Con il termovalorizzatore, Roma si prepara a chiudere il ciclo dei rifiuti, riducendo i costi e l’impatto ambientale grazie a tecnologie avanzate

Gualtieri, ha firmato l’ordinanza che conclude positivamente la Conferenza dei Servizi sul termovalorizzatore, autorizzando la realizzazione del progetto per la gestione autonoma dei rifiuti di Roma Capitale.

Le previsioni

L’inizio dei lavori è previsto in primavera, l’entrata in funzione (in assenza di intoppi) dopo 32 mesi, circa tre anni.

Termovalorizzatore: svolta nella gestione dei rifiuti?

Il termovalorizzatore di Roma, progettato nell’area industriale di Santa Palomba, nel sud della Capitale, sarà in grado di trattare circa 600.000 tonnellate di rifiuti ogni anno.

Oltre a ridurre la quantità di rifiuti destinati ad altri impianti, produrrà energia elettrica e termica sufficiente per centinaia di migliaia di famiglie.

Il termovalorizzatore di Roma, insieme a due biodigestori per il trattamento dell’organico e due impianti di riciclo per carta e plastica, segnerà – secondo i progetti del Campidoglio – una svolta nella gestione dei rifiuti.

Dettagli sul progetto: location e capacità dell’impianto

L’impianto del termovalorizzatore sarà costruito nell’area industriale di Santa Palomba, a sud di Roma, vicino alla via Ardeatina.

Questo sito, situato vicino ai confini con Pomezia, Albano Laziale e Ardea, è stato scelto per la sua posizione strategica che favorisce l’integrazione con le infrastrutture esistenti.

Con una capacità di trattare circa 600.000 tonnellate di rifiuti all’anno (troppi secondo i residenti), l’impianto produrrà energia elettrica e termica sufficiente a soddisfare il fabbisogno di centinaia di migliaia di famiglie romane.

Il lavoro istruttorio

Il lavoro istruttorio si è concluso con l’introduzione di 11 condizioni ambientali e di 97 prescrizioni che rafforzano l’impianto progettuale la cui esecuzione sarà oggetto di verifica da parte di tutti gli enti coinvolti per competenza.

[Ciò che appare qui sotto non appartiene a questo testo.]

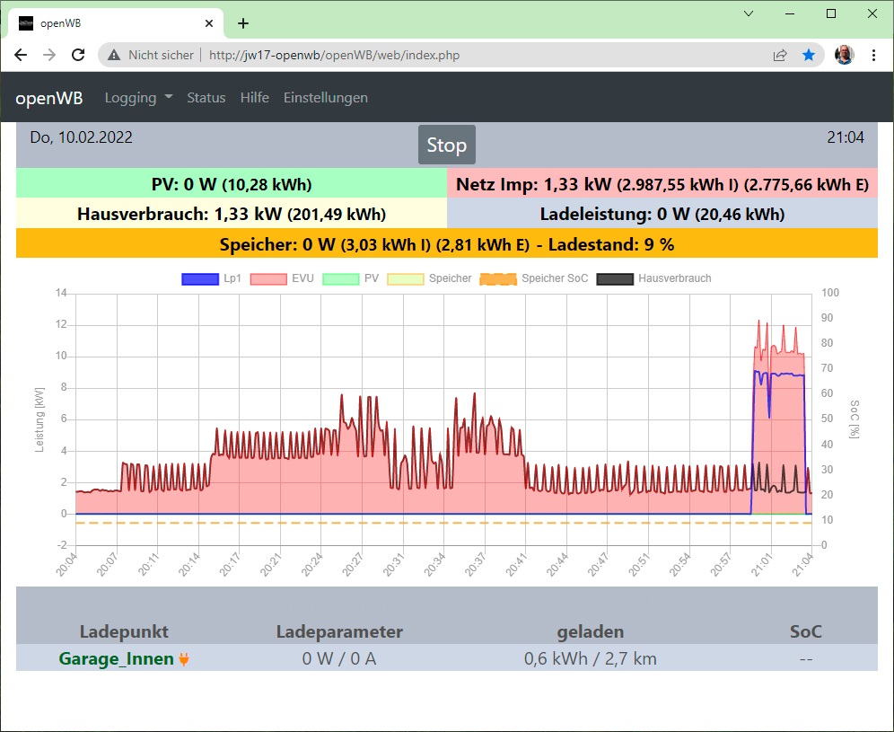Expand the Logging dropdown menu
This screenshot has height=732, width=894.
click(138, 98)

Una parte delle prescrizioni dovrà essere recepita in fase di progettazione esecutiva, che sarà conclusa dal proponente entro i prossimi 30 giorni.

Altre indicazioni, invece, interesseranno la fase di gestione dell’impianto.

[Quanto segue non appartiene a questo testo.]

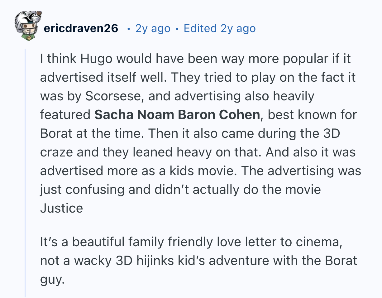This screenshot has height=298, width=382.
Task: Click the word "Justice" ending the first paragraph
Action: coord(61,208)
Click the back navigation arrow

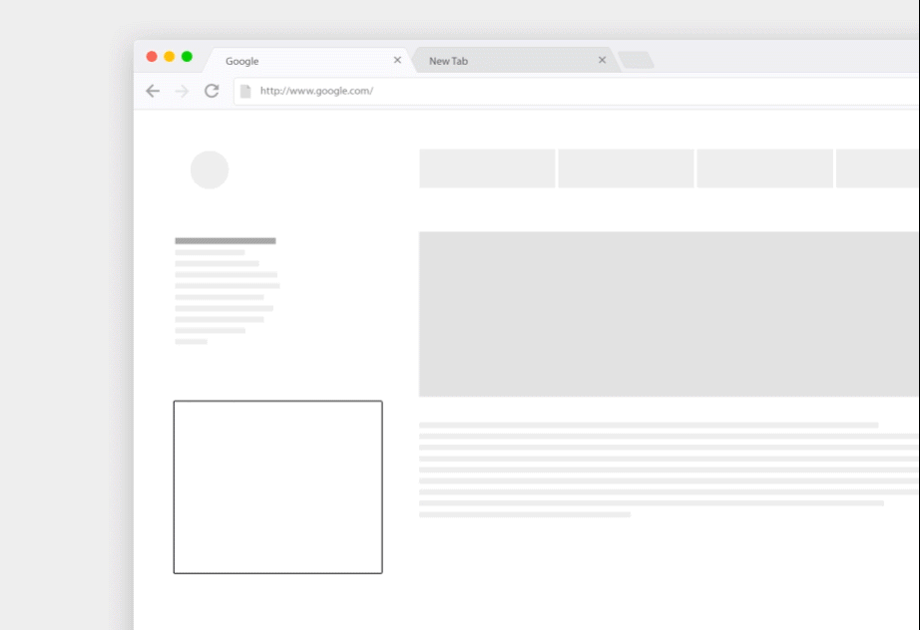pyautogui.click(x=153, y=91)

In particolare le prescrizioni riguardano le azioni di monitoraggio e controllo, come lo scarico e l’utilizzo delle acque, le emissioni in atmosfera, la tutela del paesaggio, l’utilizzo di fonti rinnovabili e il rispetto del suolo e del sottosuolo.

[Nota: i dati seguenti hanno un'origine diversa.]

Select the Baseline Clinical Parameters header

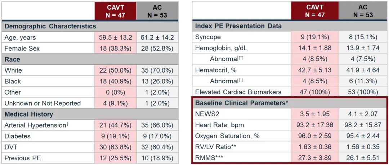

Oggi compiamo un passo decisivo verso la realizzazione del Termovalorizzatore, che darà finalmente a Roma la possibilità di gestire in autonomia i suoi rifiuti”, ha detto Gualtieri.

Non serviranno più discariche e non dipenderemo più dalle altre città d’Europa: grazie ai nuovi impianti, infatti, aumenteremo la quota di raccolta differenziata, risparmieremo soldi e tempo e garantiremo un servizio più efficiente”.

D’Amato: “Decisione storica, in futuro Tari più bassa”

“La firma dell’ordinanza del commissario Gualtieri sulla chiusura del ciclo dei rifiuti è una decisione storica per Roma – il commento del consigliere regionale e segretario romano di Azione, Alessio D’Amato – Finalmente si chiude definitivamente la stagione delle discariche e Roma diventa una città moderna e più pulita. Come Azione sosteniamo convintamente il sindaco Gualtieri in questa decisione e lavoreremo affinché sia abbassata progressivamente la Tari per i cittadini e le imprese romane”.